When the strike began, members of the Union of Post Office Workers (UPW) refused to cross the picket line to deliver mail, but allowed representatives of the firm to collect it from the local sorting office at Cricklewood.[17] This arrangement ended on 1 November, when UPW agreed to stop handling all mail in or out of Grunwick and refused to allow Grunwick staff to collect it themselves.[1][17] This had an enormous impact on the business, and on 3 November 1976 Ward claimed that the company faced going into liquidation at the end of the week if the mail continued to be withheld.[25] Ward received backing from his local Conservative MP, John Gorst, who called for an emergency debate about the matter in the House of Commons. Backed by Gorst and NAFF, Ward threatened to take legal action against the UPW in the High Court, claiming the actions of its members was in direct contradiction to the provisions of section 58 of the Post Office Act 1953, which said that any officer of the Post Office who "wilfully fails to handle mail" would be guilty of a misdemeanour.[18] Tom Jackson, the General Secretary of the UPW, responded that "The Post Office Act was written many years ago and it has never been tested in relation to sympathetic industrial action. Until it is, as far as our union is concerned, we are going to support these workers who are being badly treated by a nineteenth-century employer."[25] The Act was not considered by observers to be as effective as Ward and Gorst believed, and had not been used by the Conservative government during the seven-week-long national Post Office strike in 1971.[26] On 4 November Ward agreed to meet ACAS in return for UPW calling off its boycott, and following talks between APEX and UPW Grunwick staff were once more allowed to collect mail from the sorting office.[27] Ward still applied for an ex parte injunction against both the Post Office and the UPW on 5 November, which was refused by Mr. Justice Chapman in the High Court.[17][28] Usually, a party moves ex parte to prevent an adversary from having notice of their intentions. At a second inter partes hearing before Mr. Justice Slynn on 9 November, the firm consented to the dismissal of its application for an injunction.[28]

Definition of "worker"

ACAS were empowered by section 11 of the Employment Protection Act (EPA) to "ascertain the opinions of workers to whom the issue relates", but Grunwick, backed by NAFF, disputed that the strikers should be included, on the grounds that they had been dismissed and so were no longer "workers" of the company.[29] John Stacey, Grunwick's personnel manager, said "The truth is that we do not care what their opinions are."[29] In the meantime, the company awarded a 15% pay rise to non-striking workers on the understanding that they would not join the union.[1][29] In response, UPW said it would consider resuming its boycott of Grunwick if the firm would not co-operate with ACAS.[30] Harold Walker, the Minister of State for Employment, also urged Grunwick to co-operate with ACAS to end the dispute and criticised the involvement of NAFF, saying that this was not the first time that this "ultra right wing political organisation [had] sought to interfere in industrial disputes, with harmful consequences."[31] Grunwick would not turn over the names and addresses of those still working to ACAS, or allow them access to the workers, saying that it would only do so if their opinions were canvassed while those of the strikers were not taken into consideration. The company explained "We are bound by the opinion of the loyal workers inside our company" and would not heed those of the strikers "outside".[32] The draft report prepared by ACAS, who had been unable to canvass all of the workers, recommended recognition of APEX by Grunwick for negotiation purposes.[33] Grunwick responded to the draft by seeking legal advice to challenge the recommendation, centred on the definition of "worker".[32] The union maintained that if Grunwick's submission was proved in law, it would render the employment provisions of the EPA meaningless and create a legal loophole whereby employers could "dismiss with impunity workers who asked for recognition."[34]

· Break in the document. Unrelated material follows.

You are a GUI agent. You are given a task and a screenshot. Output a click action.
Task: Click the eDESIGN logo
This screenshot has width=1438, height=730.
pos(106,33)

On 18 April 1977 the company served a writ on ACAS, claiming that it had exceeded its authority by canvassing the opinions of the strikersultra vires[35] The case was heard during June–July 1977. In his judgement, delivered 12 July 1977, Lord Widgery, the Lord Chief Justice, dismissed the claim by Grunwick that the ACAS report should be quashed.[36] Lord Widgery said that ACAS had "made all reasonably practicable efforts to canvass staff opinion", but had been prevented speaking to all employees as Grunwick had deliberately withheld their names and addresses. He said "I am satisfied that Mr. Ward could have supplied these lists at any time but declined to do so in the belief that he could thereby exercise some control over the proceedings."[36] He also "rejected Grunwick's contention that the dismissed strikers could no longer be legally recognized as workers concerned with the dispute." Grunwick were ordered to pay costs, in the region of £7,000, to APEX and ACAS. Ward stated that he would refer the case to the Court of Appeal.[36]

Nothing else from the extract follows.